:: Material for the task ::

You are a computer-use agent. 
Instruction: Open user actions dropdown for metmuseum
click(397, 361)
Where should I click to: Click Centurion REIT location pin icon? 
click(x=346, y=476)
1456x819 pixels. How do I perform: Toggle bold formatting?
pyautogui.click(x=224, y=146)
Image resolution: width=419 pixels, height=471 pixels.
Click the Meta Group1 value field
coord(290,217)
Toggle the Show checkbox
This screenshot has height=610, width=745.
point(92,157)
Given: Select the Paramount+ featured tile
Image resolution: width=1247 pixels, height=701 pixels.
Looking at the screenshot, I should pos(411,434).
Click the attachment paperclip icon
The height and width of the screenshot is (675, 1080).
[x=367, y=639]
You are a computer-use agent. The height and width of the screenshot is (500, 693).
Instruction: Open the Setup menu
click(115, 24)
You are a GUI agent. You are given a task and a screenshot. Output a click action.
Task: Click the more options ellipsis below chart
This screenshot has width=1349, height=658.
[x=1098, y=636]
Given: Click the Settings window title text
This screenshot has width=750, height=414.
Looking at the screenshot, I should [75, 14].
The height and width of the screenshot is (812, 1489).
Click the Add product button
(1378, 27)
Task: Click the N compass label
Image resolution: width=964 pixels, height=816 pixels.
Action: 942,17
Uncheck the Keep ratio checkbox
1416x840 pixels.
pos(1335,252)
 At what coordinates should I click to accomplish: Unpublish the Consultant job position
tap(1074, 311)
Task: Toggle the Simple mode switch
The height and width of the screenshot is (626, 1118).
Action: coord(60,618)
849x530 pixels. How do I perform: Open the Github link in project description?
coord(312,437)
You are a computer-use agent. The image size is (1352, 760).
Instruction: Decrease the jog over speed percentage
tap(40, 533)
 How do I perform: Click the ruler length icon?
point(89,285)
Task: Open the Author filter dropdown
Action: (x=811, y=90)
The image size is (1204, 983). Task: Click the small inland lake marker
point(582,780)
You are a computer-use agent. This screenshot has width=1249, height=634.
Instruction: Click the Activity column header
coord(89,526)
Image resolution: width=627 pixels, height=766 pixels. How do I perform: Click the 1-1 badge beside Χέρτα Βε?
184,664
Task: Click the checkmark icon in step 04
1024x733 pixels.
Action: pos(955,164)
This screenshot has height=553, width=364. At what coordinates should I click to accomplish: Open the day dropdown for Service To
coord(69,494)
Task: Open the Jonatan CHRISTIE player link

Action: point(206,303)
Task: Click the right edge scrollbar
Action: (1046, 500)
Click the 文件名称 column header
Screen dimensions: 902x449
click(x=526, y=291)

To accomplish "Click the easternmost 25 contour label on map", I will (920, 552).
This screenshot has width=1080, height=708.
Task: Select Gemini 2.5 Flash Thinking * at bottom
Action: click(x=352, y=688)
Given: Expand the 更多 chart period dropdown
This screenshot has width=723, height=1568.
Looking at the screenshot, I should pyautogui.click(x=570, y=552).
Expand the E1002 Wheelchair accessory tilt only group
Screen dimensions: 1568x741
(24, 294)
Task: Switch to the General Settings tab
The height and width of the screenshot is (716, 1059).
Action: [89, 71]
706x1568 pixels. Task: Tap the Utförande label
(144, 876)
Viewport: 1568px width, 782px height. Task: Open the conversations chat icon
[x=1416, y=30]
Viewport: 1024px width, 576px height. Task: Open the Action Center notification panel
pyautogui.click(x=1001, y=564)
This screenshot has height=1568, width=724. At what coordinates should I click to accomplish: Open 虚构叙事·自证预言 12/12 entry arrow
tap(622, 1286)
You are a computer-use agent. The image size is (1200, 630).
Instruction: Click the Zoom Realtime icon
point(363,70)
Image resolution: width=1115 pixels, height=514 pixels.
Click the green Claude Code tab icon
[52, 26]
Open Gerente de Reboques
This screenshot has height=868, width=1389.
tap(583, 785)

:::

## [Task to complete]
Where a line of the entries contains the word "computer", copy that line.

## [Answer section]
You are a computer-use agent. 
You are a computer-use agent. The height and width of the screenshot is (500, 693).
You are a computer-use agent. The image size is (1352, 760).
You are a computer-use agent. This screenshot has width=1249, height=634.
You are a computer-use agent. The image size is (1200, 630).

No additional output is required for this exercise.